After an Artifactory upgrade at work, users began complaining that bundler (the ruby package management tool) was timing out trying to fetch dependencies. Bundler wold try 4 times to download the dependencies for a gem, and then give up. After that it would just download the gemspec for every gem, which would take many, many times longer than retrieving the index.
I should note of course that we are using Artifactory as our gem repo, and the bundler Gemfile was pointing at our Artifactory server. Both the old and new server used mysql for the backend.
Oddly, this had never been an issue with the previous server. I did a bunch of troubleshooting with Jfrog to try and figure out where the timeouts were happening. Eventually, they had me add this to my etc/logback.xml:
<logger name="org.artifactory.storage.db.util.JdbcHelper"> <level value="DEBUG"/> </logger>
which showed that on the old server, gem dependency queries were taking .25ms. The same queries on the new server were taking 5ms, or 40x longer. The new server is in AWS EC2 and the new mysql server is in Amazon RDS (AWS hosted mysql). The old serve was running mysql on the local machine.

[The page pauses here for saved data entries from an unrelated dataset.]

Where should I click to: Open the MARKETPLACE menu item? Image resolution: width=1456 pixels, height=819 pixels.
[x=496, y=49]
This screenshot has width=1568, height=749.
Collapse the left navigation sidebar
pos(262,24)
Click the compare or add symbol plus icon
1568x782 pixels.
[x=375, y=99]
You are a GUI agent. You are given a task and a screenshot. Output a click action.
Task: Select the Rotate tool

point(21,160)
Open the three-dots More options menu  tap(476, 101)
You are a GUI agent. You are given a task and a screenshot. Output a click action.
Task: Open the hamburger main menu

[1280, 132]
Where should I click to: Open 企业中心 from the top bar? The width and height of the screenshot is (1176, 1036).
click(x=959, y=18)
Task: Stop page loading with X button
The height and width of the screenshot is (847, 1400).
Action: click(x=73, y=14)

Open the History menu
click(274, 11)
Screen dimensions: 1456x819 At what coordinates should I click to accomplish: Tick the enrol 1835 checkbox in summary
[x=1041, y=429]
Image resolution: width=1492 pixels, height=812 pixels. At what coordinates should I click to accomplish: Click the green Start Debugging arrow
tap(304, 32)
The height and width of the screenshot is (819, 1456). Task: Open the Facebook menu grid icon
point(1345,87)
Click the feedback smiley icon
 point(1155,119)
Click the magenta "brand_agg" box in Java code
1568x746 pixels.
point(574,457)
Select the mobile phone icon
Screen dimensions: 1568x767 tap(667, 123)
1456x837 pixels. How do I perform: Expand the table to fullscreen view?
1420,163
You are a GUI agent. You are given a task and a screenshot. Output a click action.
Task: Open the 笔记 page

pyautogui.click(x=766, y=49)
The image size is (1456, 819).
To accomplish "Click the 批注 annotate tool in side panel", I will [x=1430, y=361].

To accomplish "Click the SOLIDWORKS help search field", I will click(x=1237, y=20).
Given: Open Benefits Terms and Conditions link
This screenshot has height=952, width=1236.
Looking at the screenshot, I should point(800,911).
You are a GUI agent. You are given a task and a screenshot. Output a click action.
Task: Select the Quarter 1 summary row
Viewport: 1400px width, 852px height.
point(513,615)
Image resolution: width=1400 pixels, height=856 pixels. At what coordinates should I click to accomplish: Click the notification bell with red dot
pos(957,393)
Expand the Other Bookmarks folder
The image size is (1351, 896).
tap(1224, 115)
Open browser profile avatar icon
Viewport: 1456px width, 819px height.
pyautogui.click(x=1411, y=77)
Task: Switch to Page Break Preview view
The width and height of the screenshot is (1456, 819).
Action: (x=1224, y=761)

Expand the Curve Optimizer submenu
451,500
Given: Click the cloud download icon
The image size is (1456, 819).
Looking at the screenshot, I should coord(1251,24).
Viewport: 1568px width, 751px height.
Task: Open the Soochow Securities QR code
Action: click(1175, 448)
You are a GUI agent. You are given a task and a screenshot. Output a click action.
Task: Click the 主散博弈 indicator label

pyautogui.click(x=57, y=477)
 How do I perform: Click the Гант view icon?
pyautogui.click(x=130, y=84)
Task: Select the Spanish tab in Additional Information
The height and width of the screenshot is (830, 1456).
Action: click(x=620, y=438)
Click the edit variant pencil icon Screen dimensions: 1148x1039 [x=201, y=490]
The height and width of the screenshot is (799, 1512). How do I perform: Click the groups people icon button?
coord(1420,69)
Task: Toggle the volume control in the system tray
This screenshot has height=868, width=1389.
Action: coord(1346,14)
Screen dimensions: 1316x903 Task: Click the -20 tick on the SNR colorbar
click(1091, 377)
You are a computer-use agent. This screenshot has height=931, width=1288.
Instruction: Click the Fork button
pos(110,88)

I should note that I also made sure that the RDS instance and the EC2 instance being undersized were not the problem. I spent plenty of time looking at system metrics to verify that.
So, the slow queries seemed like a problem. I then discovered that my RDS endpoint and my EC2 instance were in different availability zones in the same AWs region (us-west-2). I moved both so they were in the same AZ. As a side note, I had to disable multi-az on the RDS instance because multi-az doesn't let you pick which AZ the endpoint is in.
After I moved everything to the same AZ, the dependency queries went down from 5ms to 1ms. That's better. However, while it reduced the bundler timeouts, it didn't eliminate them.
I then realized that my RDS endpoint and EC2 instance were in different subnets. So, I moved them both to the same subnet in the same AZ. Now my queries went from 1ms to .75ms. That wasn't enough, though - I still got timeouts in bundler.
You would think there would be a timeout setting in bundler, right? That's what I thought, so I did a bunch of googling. No luck. I thought I was stuck with this problem, and I was contemplating the next step of running mysql on the EC2 instance and abandoning RDS. Ugh.
Then, one of the ruby developers at my work read the bundler code and discovered that since v1.10, bundler does have a query timeout! It's just not mentioned anywhere except in the source. I tried it, and it worked. The fix is to run this:
$ bundle config timeout 30
which will set the bundler timeout to 30 seconds. Since the worst queries I saw were taking 15 seconds, that seemed sufficient.
I am happy to report that with the longer timeout setting, everything works fine. Yes, there is certainly still some sort of underlying problem. Artifactory should not take 15 seconds to respond to a dependency query. My feeling is the problem is that a rats nest of dependencies in our ruby gems is just too much for Artifactory to deal with. I think in general Artifactory is a decent product and I don't blame them for this. I do wish they would add some caching in their gem handling, though.